* start Recorded information *

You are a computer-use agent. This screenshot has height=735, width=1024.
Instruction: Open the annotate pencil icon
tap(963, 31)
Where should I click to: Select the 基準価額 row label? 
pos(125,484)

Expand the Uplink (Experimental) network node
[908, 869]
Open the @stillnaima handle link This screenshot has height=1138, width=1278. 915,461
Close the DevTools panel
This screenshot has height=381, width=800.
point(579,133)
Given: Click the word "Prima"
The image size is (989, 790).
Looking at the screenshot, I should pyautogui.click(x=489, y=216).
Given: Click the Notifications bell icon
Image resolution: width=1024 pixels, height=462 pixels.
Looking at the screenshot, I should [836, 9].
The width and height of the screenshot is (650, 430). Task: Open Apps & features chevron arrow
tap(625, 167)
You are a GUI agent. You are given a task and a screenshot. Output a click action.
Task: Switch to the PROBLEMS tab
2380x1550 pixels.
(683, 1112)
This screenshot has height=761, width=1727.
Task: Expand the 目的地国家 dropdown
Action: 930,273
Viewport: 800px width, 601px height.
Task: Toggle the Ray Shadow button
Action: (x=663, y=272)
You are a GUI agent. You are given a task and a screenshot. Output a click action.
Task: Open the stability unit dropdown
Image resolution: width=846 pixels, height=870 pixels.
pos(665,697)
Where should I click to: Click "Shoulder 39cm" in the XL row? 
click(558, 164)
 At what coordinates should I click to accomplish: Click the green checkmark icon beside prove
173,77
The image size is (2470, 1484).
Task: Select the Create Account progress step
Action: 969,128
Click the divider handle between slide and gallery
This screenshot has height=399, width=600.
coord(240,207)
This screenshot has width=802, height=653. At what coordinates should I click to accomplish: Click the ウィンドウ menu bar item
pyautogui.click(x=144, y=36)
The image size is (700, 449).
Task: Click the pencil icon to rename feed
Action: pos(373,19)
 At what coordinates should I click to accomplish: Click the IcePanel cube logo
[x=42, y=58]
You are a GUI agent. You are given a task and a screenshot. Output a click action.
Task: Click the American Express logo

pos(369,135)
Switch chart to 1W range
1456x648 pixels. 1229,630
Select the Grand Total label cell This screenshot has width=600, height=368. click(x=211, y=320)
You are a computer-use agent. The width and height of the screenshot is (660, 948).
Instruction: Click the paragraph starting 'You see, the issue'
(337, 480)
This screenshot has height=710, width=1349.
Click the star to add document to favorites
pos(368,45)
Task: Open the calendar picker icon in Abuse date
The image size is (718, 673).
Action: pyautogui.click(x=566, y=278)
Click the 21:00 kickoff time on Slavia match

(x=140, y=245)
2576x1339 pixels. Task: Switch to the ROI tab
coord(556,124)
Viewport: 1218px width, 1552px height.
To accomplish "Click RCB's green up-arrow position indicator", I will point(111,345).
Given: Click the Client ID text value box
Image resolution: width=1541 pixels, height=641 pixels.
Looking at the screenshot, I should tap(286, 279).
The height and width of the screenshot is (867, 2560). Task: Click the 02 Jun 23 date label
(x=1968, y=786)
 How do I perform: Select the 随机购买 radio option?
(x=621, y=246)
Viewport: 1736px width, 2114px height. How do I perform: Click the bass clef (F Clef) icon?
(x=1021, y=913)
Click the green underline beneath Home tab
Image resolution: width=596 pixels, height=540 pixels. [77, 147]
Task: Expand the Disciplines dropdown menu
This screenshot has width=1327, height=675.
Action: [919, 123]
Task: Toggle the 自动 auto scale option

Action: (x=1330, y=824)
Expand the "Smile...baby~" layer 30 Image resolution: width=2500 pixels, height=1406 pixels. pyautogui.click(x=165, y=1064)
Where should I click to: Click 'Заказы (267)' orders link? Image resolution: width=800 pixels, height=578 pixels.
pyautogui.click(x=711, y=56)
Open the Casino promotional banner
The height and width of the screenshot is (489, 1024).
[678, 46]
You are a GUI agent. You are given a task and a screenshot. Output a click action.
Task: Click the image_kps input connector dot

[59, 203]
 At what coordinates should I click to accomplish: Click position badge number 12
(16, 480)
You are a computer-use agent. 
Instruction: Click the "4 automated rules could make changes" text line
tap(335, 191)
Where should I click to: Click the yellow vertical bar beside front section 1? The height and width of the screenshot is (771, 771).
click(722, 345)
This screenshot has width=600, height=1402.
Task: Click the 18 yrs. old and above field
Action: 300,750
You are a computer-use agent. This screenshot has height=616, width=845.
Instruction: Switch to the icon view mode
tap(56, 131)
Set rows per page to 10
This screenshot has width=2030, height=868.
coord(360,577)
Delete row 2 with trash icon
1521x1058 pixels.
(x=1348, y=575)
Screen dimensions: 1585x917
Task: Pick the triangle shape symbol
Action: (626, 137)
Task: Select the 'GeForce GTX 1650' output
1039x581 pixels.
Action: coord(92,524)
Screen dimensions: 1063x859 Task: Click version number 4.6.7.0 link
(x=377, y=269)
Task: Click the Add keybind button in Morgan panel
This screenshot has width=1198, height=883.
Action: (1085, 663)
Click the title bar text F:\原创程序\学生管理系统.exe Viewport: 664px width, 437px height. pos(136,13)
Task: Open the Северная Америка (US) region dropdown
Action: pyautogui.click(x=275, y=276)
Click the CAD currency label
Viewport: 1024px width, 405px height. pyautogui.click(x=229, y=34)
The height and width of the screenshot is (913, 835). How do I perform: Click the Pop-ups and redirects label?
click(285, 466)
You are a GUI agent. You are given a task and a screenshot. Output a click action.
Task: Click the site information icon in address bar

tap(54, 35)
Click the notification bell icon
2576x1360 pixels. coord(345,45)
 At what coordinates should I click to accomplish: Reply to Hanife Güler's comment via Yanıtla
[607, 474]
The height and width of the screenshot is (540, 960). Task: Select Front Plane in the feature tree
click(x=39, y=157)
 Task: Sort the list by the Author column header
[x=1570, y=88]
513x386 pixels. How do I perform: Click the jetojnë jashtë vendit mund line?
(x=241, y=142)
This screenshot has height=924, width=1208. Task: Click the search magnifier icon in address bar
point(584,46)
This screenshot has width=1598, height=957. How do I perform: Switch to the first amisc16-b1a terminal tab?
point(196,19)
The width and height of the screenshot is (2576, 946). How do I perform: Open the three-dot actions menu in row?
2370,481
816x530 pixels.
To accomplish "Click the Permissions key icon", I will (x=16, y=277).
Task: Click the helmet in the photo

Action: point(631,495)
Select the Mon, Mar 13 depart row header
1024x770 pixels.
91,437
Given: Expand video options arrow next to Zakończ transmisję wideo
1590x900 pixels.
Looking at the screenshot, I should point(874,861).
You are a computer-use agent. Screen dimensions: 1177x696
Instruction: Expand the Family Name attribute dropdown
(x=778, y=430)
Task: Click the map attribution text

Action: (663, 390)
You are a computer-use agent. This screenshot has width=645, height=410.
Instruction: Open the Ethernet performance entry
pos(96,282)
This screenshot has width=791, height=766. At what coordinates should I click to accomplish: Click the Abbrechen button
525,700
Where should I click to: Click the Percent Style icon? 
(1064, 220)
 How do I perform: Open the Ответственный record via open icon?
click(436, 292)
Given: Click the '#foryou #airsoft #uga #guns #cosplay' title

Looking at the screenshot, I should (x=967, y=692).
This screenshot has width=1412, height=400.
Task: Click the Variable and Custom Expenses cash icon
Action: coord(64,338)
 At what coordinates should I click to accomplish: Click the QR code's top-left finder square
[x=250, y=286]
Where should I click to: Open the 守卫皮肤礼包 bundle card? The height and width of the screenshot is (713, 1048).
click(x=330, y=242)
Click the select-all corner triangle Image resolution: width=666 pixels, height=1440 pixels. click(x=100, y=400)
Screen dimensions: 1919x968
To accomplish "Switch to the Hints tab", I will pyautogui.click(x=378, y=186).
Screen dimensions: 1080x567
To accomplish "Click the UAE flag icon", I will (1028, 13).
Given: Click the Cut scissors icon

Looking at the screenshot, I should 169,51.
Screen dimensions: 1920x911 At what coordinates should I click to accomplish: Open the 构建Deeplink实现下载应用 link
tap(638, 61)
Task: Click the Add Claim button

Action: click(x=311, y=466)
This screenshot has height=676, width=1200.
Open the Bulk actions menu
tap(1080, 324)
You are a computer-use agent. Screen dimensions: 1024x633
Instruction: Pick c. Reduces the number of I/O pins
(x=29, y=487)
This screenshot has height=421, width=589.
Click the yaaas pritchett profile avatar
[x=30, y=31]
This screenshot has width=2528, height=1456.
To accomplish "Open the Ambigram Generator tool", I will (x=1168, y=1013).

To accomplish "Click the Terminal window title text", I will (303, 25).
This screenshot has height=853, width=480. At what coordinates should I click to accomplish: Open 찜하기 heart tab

* end Recorded information *

** Required work **
Reproduce verbatim the lines of the listing, starting with the line that contains "Click the notification bell icon" and going on through the line that contains "point(584,46)", both included.

** Answer to this task **
Click the notification bell icon
2576x1360 pixels. coord(345,45)
 At what coordinates should I click to accomplish: Reply to Hanife Güler's comment via Yanıtla
[607, 474]
The height and width of the screenshot is (540, 960). Task: Select Front Plane in the feature tree
click(x=39, y=157)
 Task: Sort the list by the Author column header
[x=1570, y=88]
513x386 pixels. How do I perform: Click the jetojnë jashtë vendit mund line?
(x=241, y=142)
This screenshot has height=924, width=1208. Task: Click the search magnifier icon in address bar
point(584,46)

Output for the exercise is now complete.